The Emancipation Proclamation, then, was limited by its own terms: It didn’t free northern slaves, and it could not be enforced in the South. As it turned out, many slaves in places like Galveston didn’t even know that the proclamation had been issued.


And that’s why Galveston slaves didn’t learn they were free until June 19, 1865.


Not that everything magically changed on that day, because it didn’t. Some slave owners didn’t deliver the news to their slaves right away. Many slaves continued to work long after they were technically free.


“‘The way it was explained to me,’” one descendant later said, “‘the 19th of June wasn’t the exact day the N*gro was freed. But that’s the day they told them that they was free . . . And my daddy told me that they whooped and hollered and bored holes in trees with augers and stopped it up with powder and light and that would be their blast for the celebration.’”

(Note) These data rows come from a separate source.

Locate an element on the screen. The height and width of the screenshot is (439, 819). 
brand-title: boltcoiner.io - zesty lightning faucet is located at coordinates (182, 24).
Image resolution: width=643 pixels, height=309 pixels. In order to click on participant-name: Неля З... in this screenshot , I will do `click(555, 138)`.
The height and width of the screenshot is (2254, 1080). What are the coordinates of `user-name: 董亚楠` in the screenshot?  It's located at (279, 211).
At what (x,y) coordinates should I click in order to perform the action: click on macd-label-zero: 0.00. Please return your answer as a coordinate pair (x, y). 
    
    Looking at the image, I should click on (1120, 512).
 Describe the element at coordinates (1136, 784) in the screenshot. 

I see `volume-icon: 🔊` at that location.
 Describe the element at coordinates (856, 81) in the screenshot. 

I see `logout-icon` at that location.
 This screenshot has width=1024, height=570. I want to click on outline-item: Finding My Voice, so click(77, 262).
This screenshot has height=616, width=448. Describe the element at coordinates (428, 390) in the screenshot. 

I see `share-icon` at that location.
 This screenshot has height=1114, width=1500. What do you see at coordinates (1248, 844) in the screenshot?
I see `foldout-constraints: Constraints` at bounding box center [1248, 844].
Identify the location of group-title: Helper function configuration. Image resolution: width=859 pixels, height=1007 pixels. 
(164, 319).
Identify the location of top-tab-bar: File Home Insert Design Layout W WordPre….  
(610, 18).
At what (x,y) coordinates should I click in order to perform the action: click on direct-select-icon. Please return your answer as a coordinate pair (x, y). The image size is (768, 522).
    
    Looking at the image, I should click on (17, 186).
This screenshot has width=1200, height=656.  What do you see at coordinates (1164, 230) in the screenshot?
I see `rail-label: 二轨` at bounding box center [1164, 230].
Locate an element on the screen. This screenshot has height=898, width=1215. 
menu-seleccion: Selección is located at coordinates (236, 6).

June 19 became a rallying date of sorts, at least in Texas. At first, it was known as Emancipation Day, and it provided “an occasion for gathering lost family members, measuring progress against freedom and inculcating rising generations with the values of self-improvement and racial uplift,” as historian Henry Louis Gates, Jr. describes. The Emancipation Proclamation was read and re-read. Over time, celebrations began to involve barbecues, sports, marches, or prayer services.


As families moved around, Juneteenth celebrations spread across the country, but perhaps its most notable observance came in 1968, when the anniversary was observed in the wake of Martin Luther King, Jr.’s assassination. Since then, the holiday has continued to grow and most states have officially adopted it.


Today, then, is a reminder of the promise of America: Liberty and equality for all. But it is also a reminder of how very far we’ve come.